DWIR Deep Web Indexing and Retrieval technologies

Funded from 2006 to 2007 by the Spanish Ministry of Industry, Tourism and Commerce (FIT-350400-2006-5).

The deep web is the name for the set of pages on the WWW that are not indexed by mainstream search engines, such as Google, Yahoo! or MSN, in contrast to the surface web, which is indexed and searchable by such engines. The deep web is made fundamentally of pages that are not linked by any other page on the surface web, such as the ones that are dynamically generated on demand, or those which require some form of registration to be accessed. A study by BrightPlanet estimates that the deep web is in the order of 500 times bigger than the surface web, and is currently growing quite faster than the latter. The difficulty to find contents in the deep web currently represents a significant obstacle in the development of the knowledge and information society. For instance, it is often a barrier for e-commerce, since many commercial portals are built on top of databases and dynamic web pages, which are not accessible through the most popular search engines, thus hindering the distribution and commercialization of products.

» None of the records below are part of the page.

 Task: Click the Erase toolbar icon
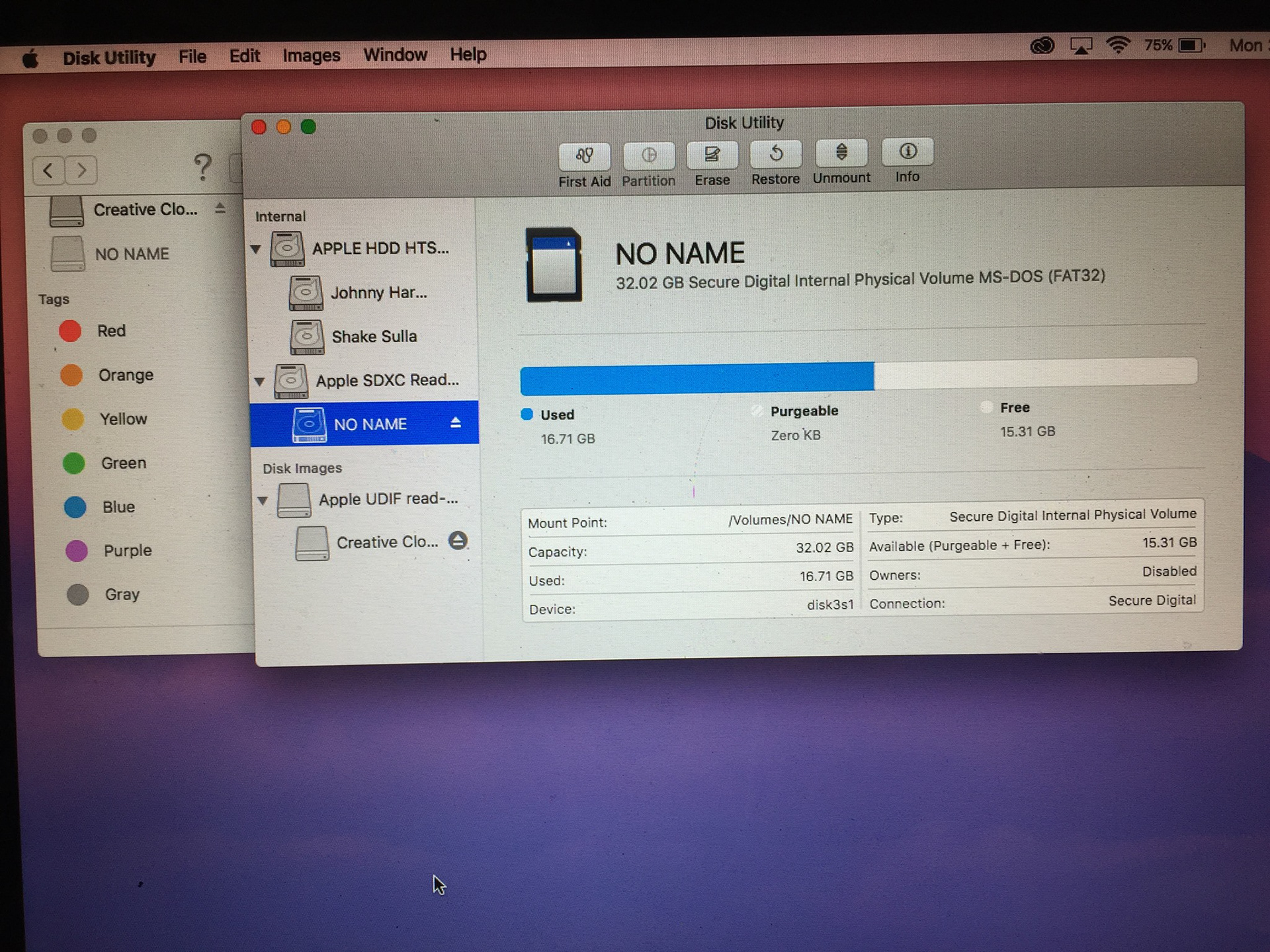pyautogui.click(x=712, y=155)
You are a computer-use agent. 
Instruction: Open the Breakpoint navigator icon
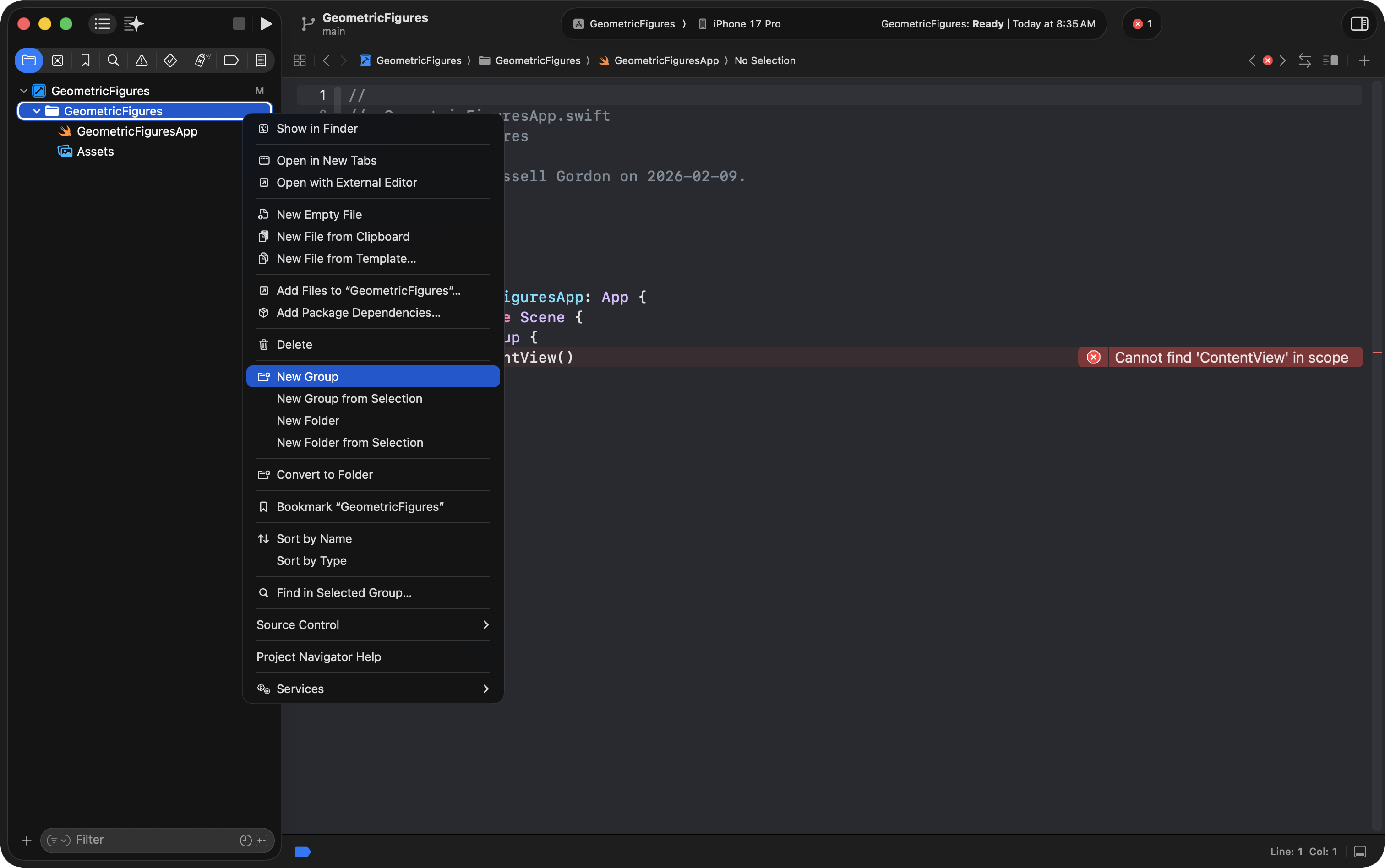231,60
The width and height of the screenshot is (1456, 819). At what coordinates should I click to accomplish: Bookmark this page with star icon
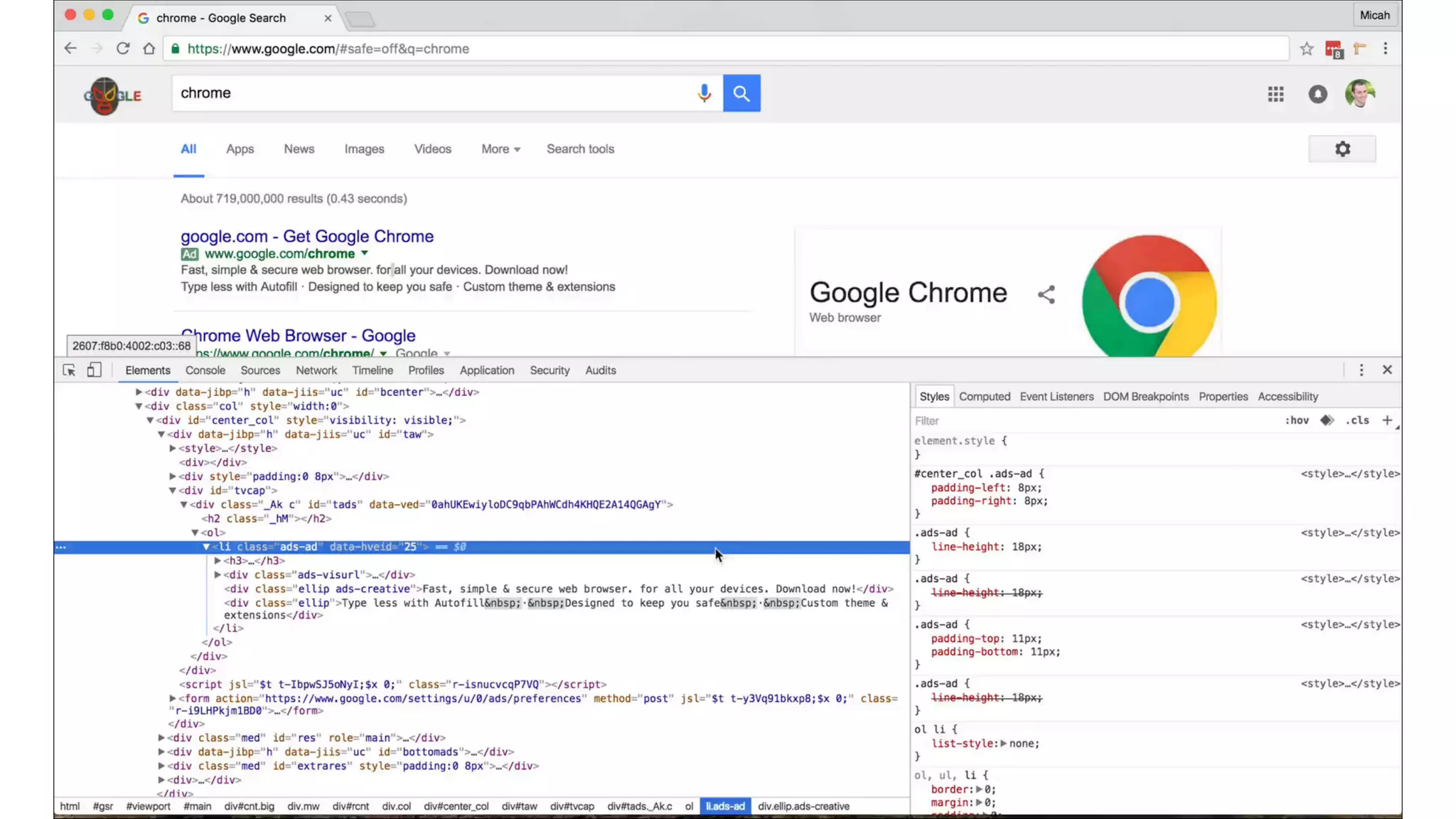1306,49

The main goal of this project is the development of a set of free-software solutions and technologies to help make the deep web accessible to main search engines. The project aims to provide tools to make the standard crawlers index deep web content, in a way that end-users can find such contents seamlessly through the usual search engines. Overcoming the current barriers to the deep web is not a simple problem. An advancement in this direction will clearly have a great impact in the development and spreading of the knowledge society, by making available a huge amount of valuable, high-quality information which is currently not found through common web search technologies. In addition, steps towards this goal will enable a considerable potential benefit in the development of e-commerce, by facilitating the dissemination and promotion of products by vendors, and helping consumers to find the optimal products for their needs.